GS is moving forward with Wilson and the OIE, as well as other offices that fall under the president’s division, by educating themselves and those who they serve by meeting students, faculty, and staff in the moment when things come up to make sure that everyone is taken care of.

“We want to provide folks an opportunity to not just survive their Georgia Southern University experience, but really thrive,” Wilson said.

OIE is not as much focused on their limitations in certain situations that can get as messy and difficult as trigger-ish did and peoples’ first amendment rights, but the focus is on what it can do and that is take care of the people.

Shay Little, Ph.D., is the Vice President of Student Affairs, and her office has many opportunities to partner with the OIE.

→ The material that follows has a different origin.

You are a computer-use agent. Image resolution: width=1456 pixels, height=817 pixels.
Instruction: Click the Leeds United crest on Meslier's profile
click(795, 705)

“Thinking inclusively minded and thinking about equity should be a part of our DNA, it should be a part of everything we do,” Little said.

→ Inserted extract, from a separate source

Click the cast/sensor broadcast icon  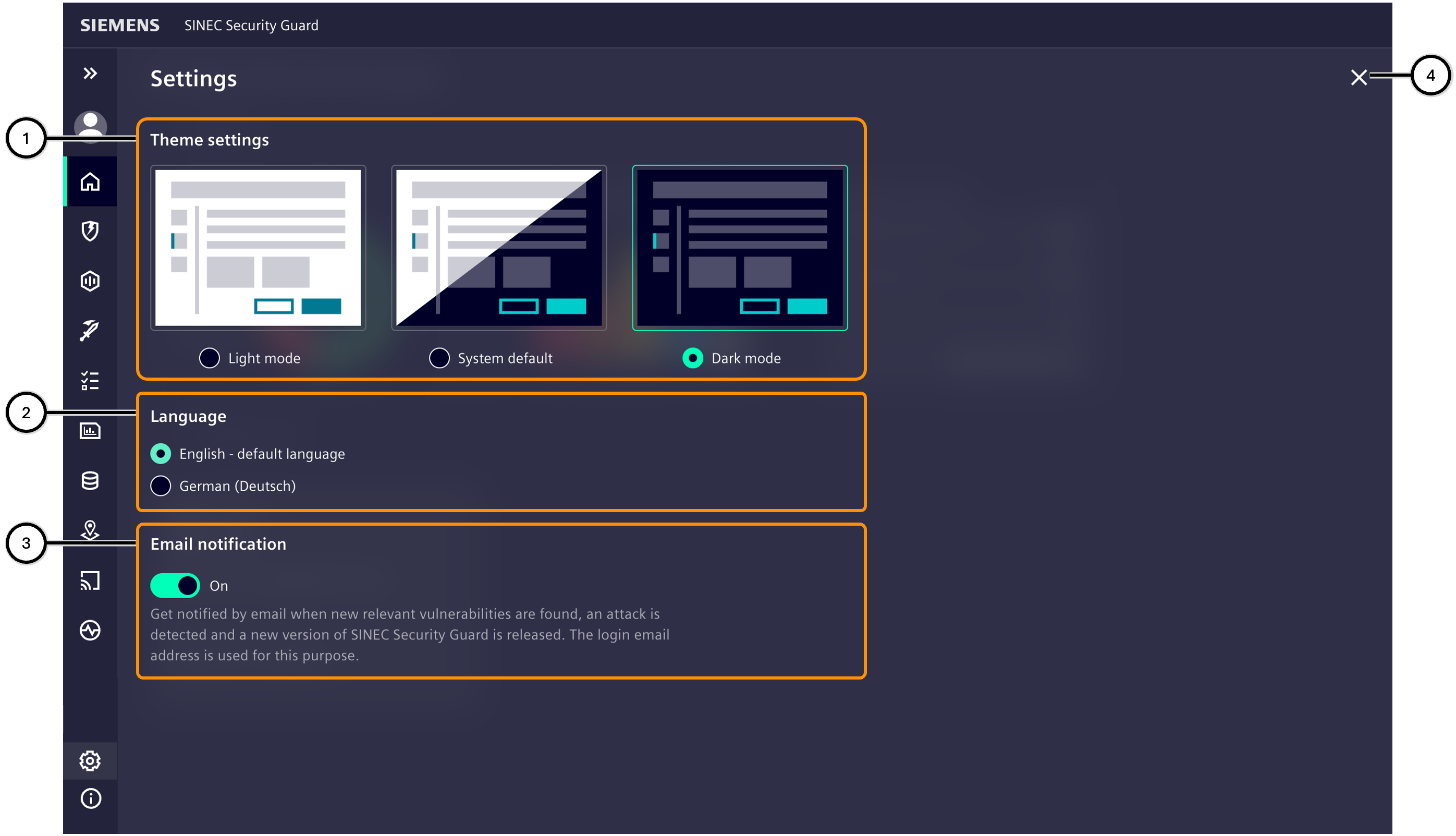(90, 580)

The division of Student Affairs and the OIE recently came up with the Eagle Support Network. This will be a response network made up of students, faculty and staff where the GS community will be able to go to report incidents that occur at the university.

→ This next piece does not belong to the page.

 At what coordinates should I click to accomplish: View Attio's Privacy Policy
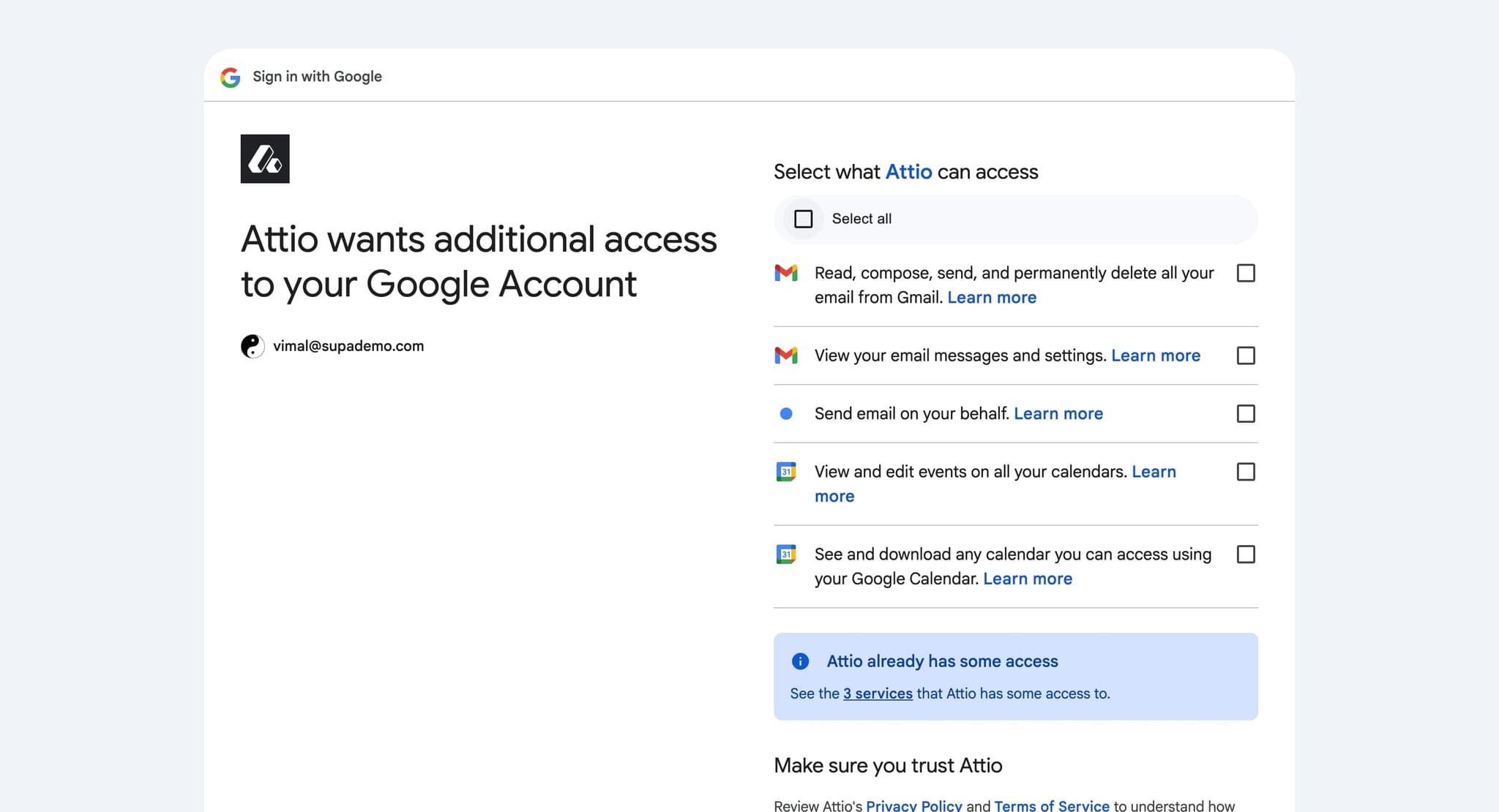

The ESN will provide a place for people to be able to talk about their experiences with things as simple as microaggressions, or as major as the things that have happened in GS’ not so distant past. It will have a forum kind of set up with an immediate response to students who might not know where to get support or what that looks like.

The issues discussed through the ESN will be handled with appropriate responses like going to student conduct if necessary or to human resources for faculty and staff who report their incidents in the network.

“The Eagle Support Network will be available for students to reach out to someone when they experience a positive experience, not just for the negative,” Little said.

Little shared that the division of Student Affairs is collaborating with OIE and coming up with their own inclusive excellence package specifically for the division. This comes after Wilson and the OIE released an inclusive excellence package for the university to follow.

“It’s everyone’s responsibility to be inclusively excellent,” Little said.

Every academic college and every administrative unit are all developing their own inclusive excellence action plans that will detail specifically what they are going to do to make the environment at GS better than before.

The OIE has rolled out a customized diversity EDU training for students, faculty, and staff members that can be found in Folio under the course Personal Skills for a Diverse Campus.

30% of all students have completed their training in the course since its rollout in December.

“I think that’s a strong showing, we’re going to lean into more education and training for sure,” Wilson said.

The OIE has taken measures to implement inclusive excellence when it comes to hiring new faculty as well. New applicants are required to write a statement on how teaching, research, and service intersects with diversity, equity, and inclusion that will be reviewed and evaluated.

Language focusing on the importance of DEI has been embedded into all job listings for GS and there are now added expectations of inclusive excellence on employee evaluations for both faculty and staff to see the level of commitment GS workers have for making the university a welcoming campus for all.

The OIE is dedicated to making sure campus is diverse and inclusive, and listening to students through events like Eagle Talks. OIE is even offering grants to organizations that show a focus in inclusive excellence and moving the university forward.